> Work to be completed: Take the entries below and print, exactly, the stretch from the line containing "Click the icon beside Private Key Passphrase" through the line containing "The height and", both included.

=== Working data ===

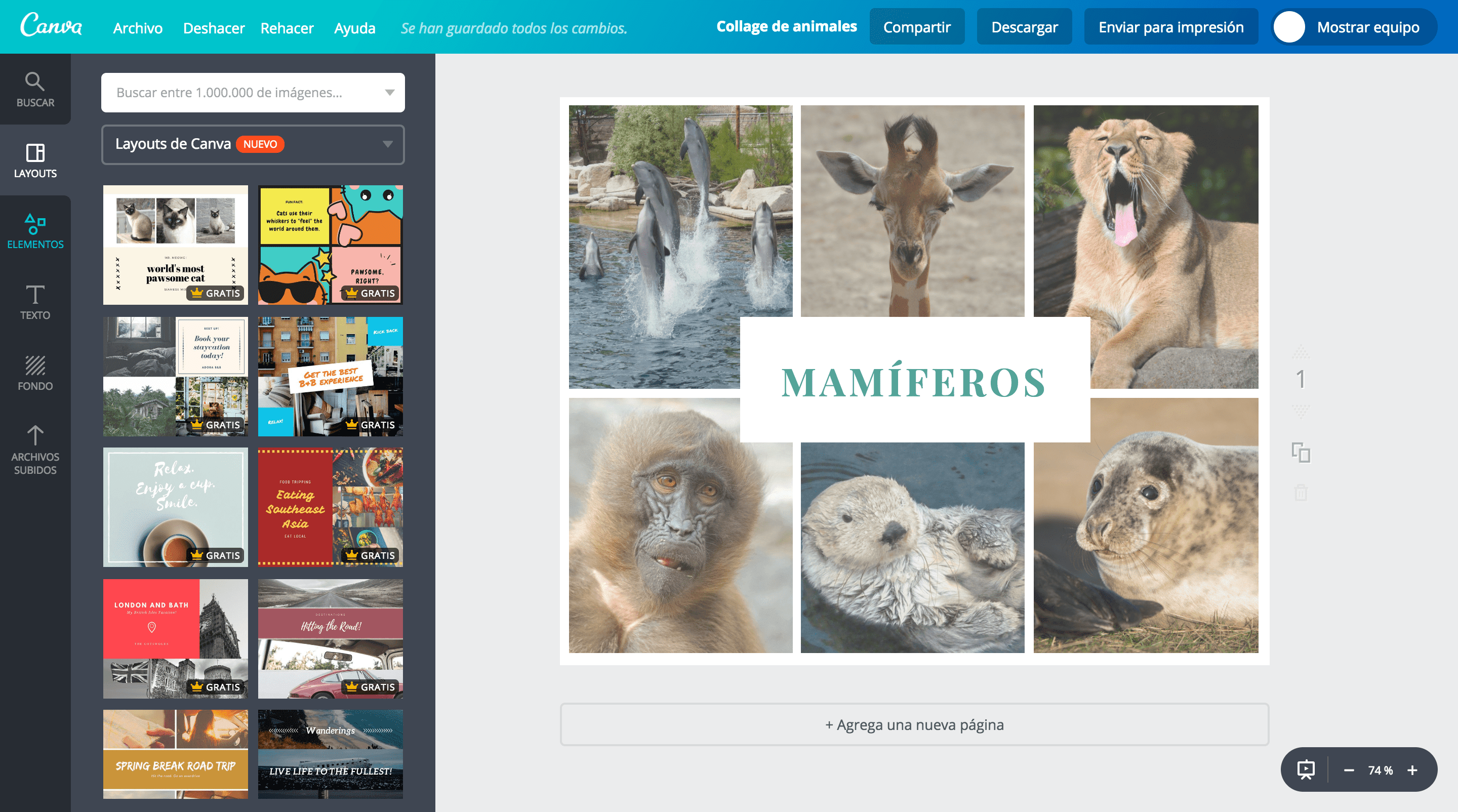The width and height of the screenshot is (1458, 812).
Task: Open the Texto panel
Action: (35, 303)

===
=== Working data ===

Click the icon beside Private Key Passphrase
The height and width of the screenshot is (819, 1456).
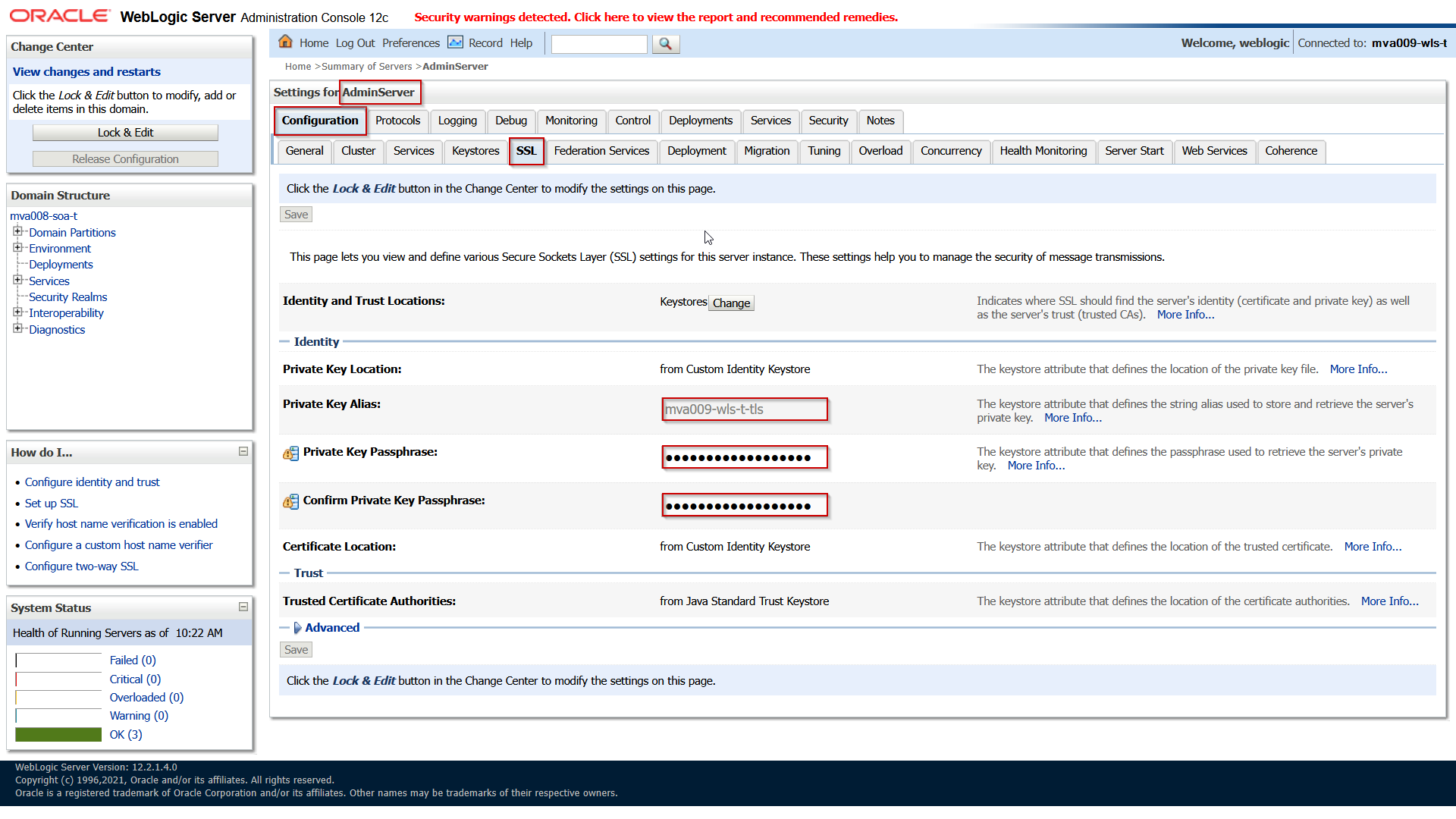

===

> Worked solution:
Click the icon beside Private Key Passphrase
The height and width of the screenshot is (819, 1456).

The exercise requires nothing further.